The visitor nodded. His own world had been painfully slow to learn that lesson, and was still far from being back to its calculated half billion equilibrium human population. His own child had been permitted as a result of an agreement with authorities that either both parents or the child would emigrate when the latter reached self-supporting status.
“You didn’t seem to hesitate when Keo asked you what to do this time,” he remarked, returning to the question of the iron-fish’s disposal.
“I did my hesitating earlier. I’d made up my mind when he asked.”
“So this thing you’re planting won’t reproduce itself; it will just cause the i’a’uri to divide once.”
“Right.”
“Even if ’Ao makes a mistake in the installat
ion?”
“Yes. All she could probably do wrong would either prevent it from dividing at all, or kill it—effectively, the same result. It wouldn’t be a catastrophe. I’d’ve suggested that she try the job even if she hadn’t asked to. I’m glad she did; some youngsters are afraid to try anything they haven’t done before.”
“I’ve known some who went the other way—were too eager to show off and got badly burned mentally and sometimes literally by failure.”

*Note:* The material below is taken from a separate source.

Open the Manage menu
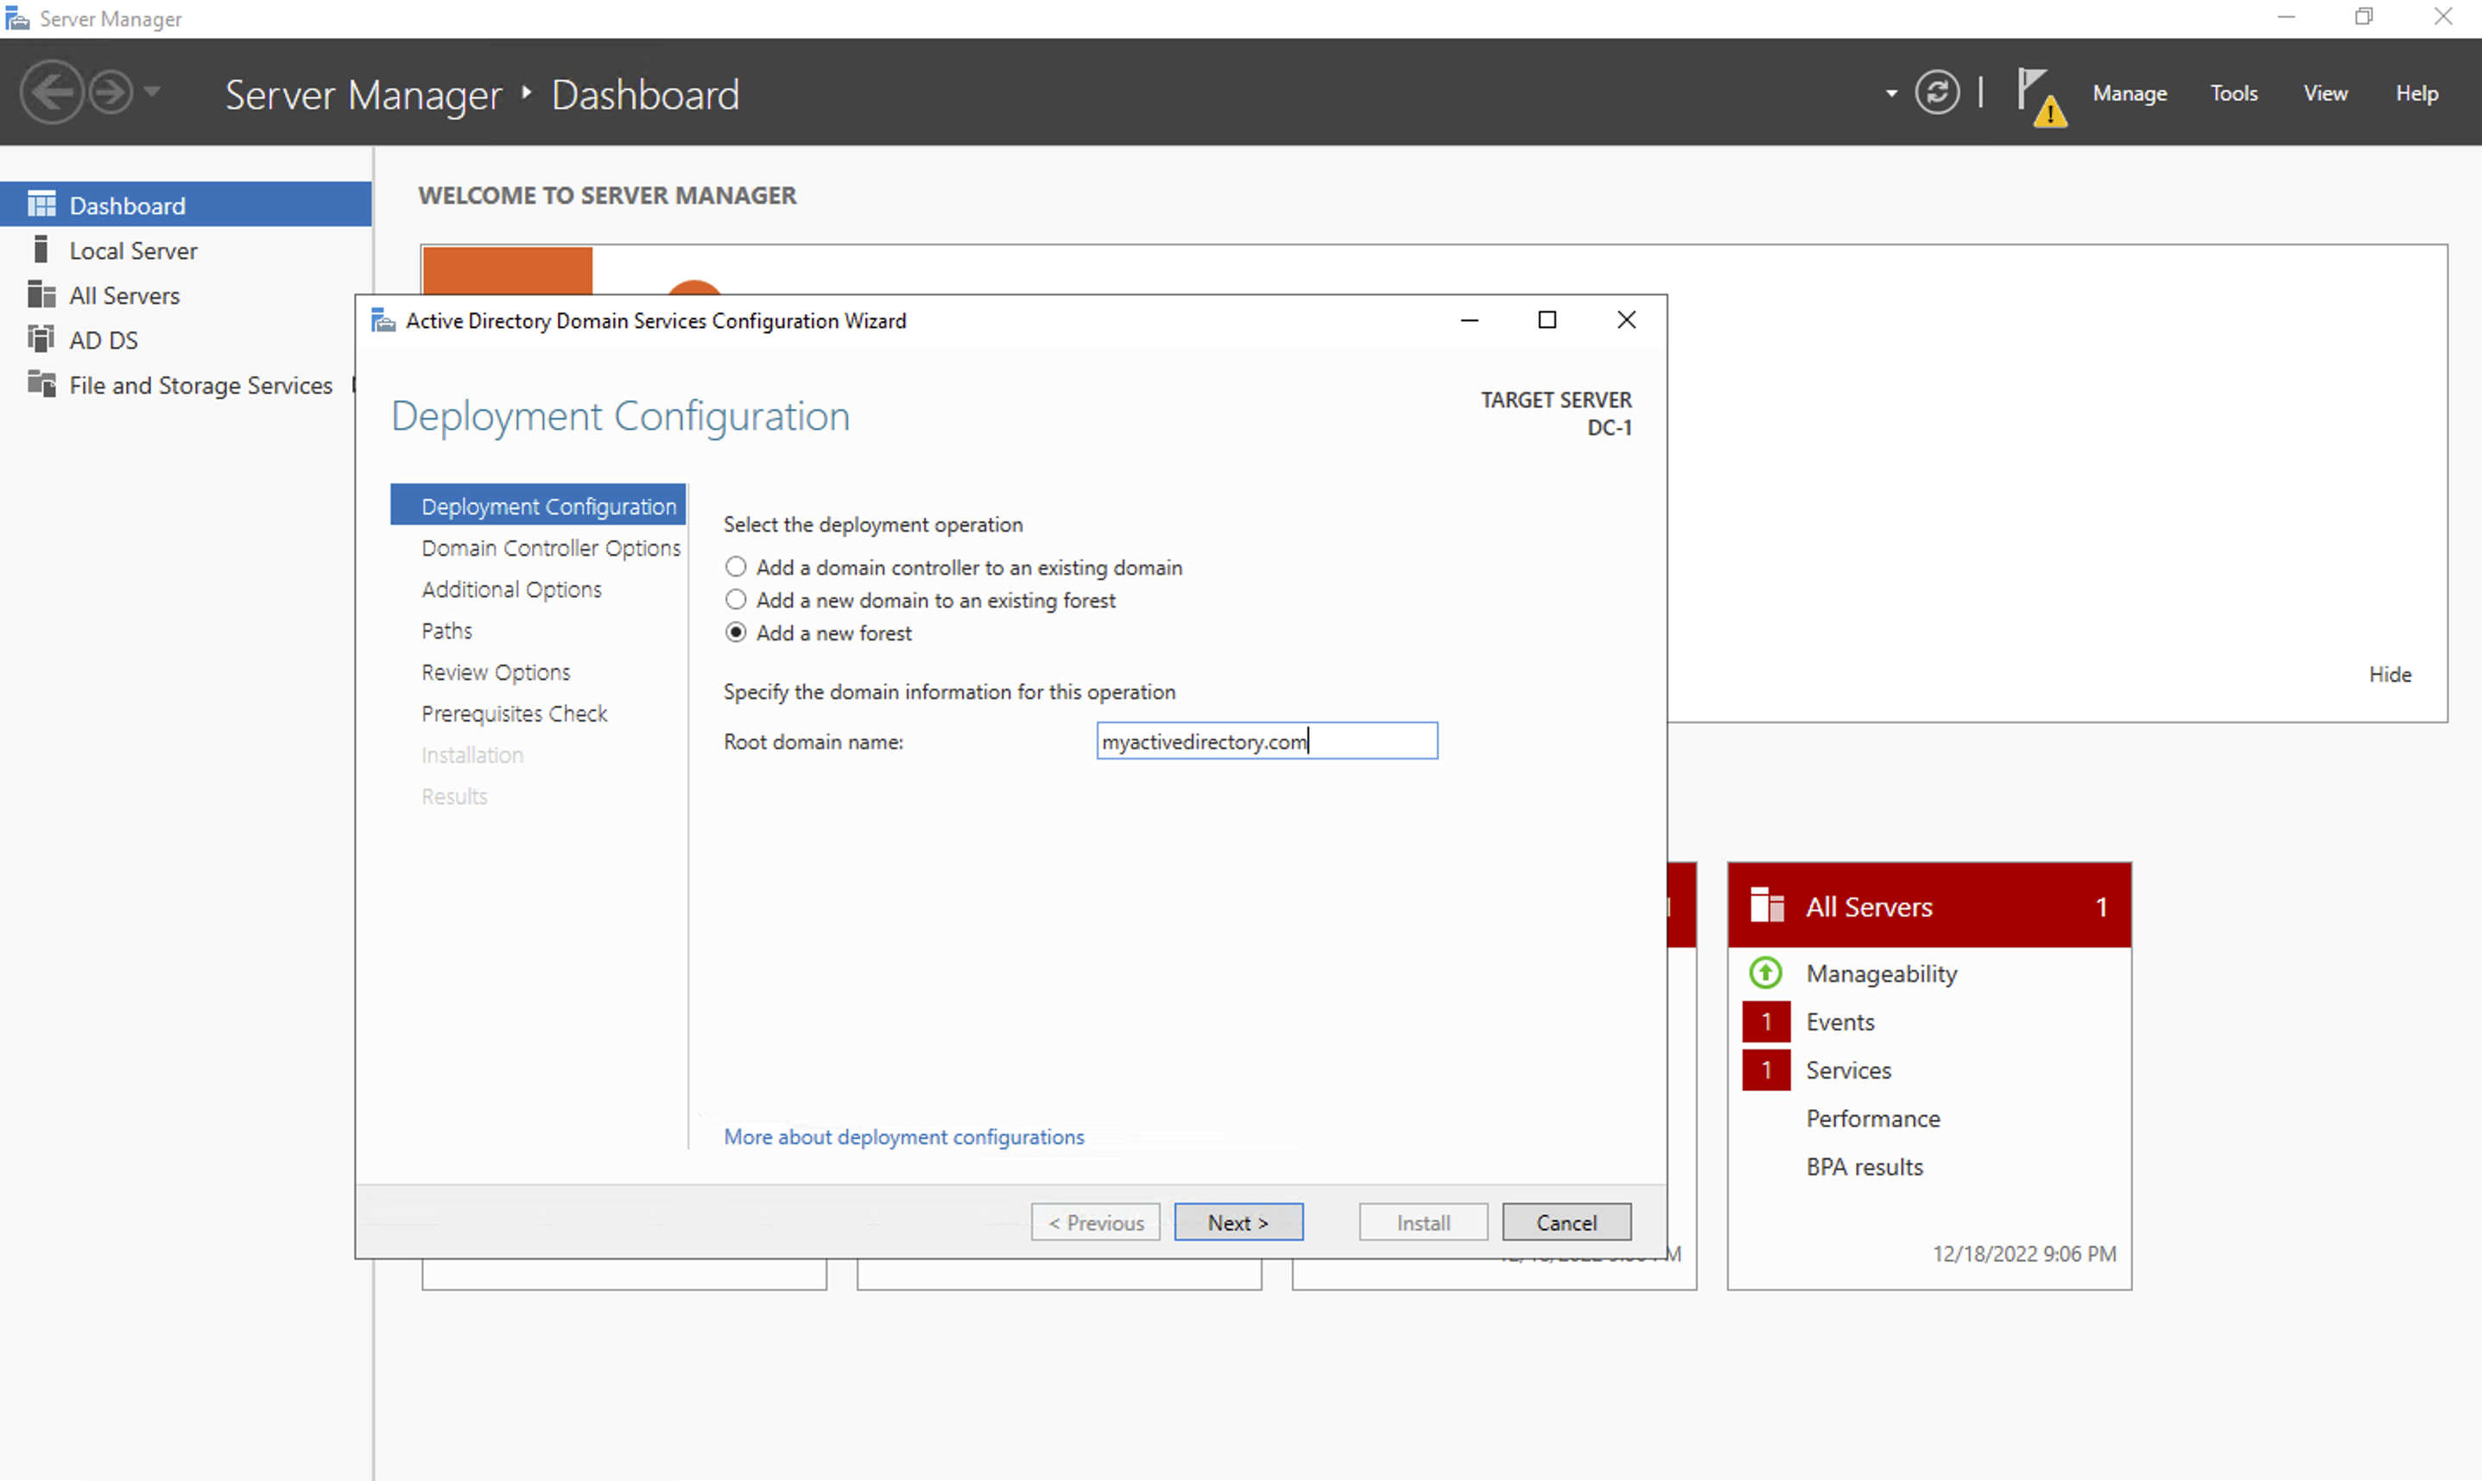This screenshot has width=2482, height=1481. coord(2129,94)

“So have I. We’ll hope Keo’s judgment about helping turns out to be sound. Here they come. Do you want to go with them?”
“Am I likely to do any damage?”
“Not as long as you do nothing but watch. Come to think of it, you could even help. Ask her to explain things to you as she goes along. That should make her stop to think at each step—though I think she would anyway, with Keo looking over her shoulder.”

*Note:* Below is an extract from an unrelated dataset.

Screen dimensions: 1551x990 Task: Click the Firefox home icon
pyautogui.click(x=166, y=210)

“But how can she explain to me in the sea? I don’t—”
“You can’t speak Finger, of course. I forgot. Well, it was a good idea while it lasted. Please don’t mention that slip to Keo. Husbands are hard enough to keep properly respectful as it is. But you may as well watch ’Ao anyway, if you wish; I expect you’ll learn something, and you seem to have normal human curiosity.”
Mike nodded and donned his helmet, fastening it under the critical gaze of the captain. The child had already dived overboard; Keo entered the water more carefully, burdened with a rectangular case about forty centimeters in its longest dimension and a little less than half that in the other two. The visitor followed them over the rippling slime, ’Ao leading the way. All were swimming, the yellow tops and white soles of the child’s flipperlike foot armor providing an easy guide for the others.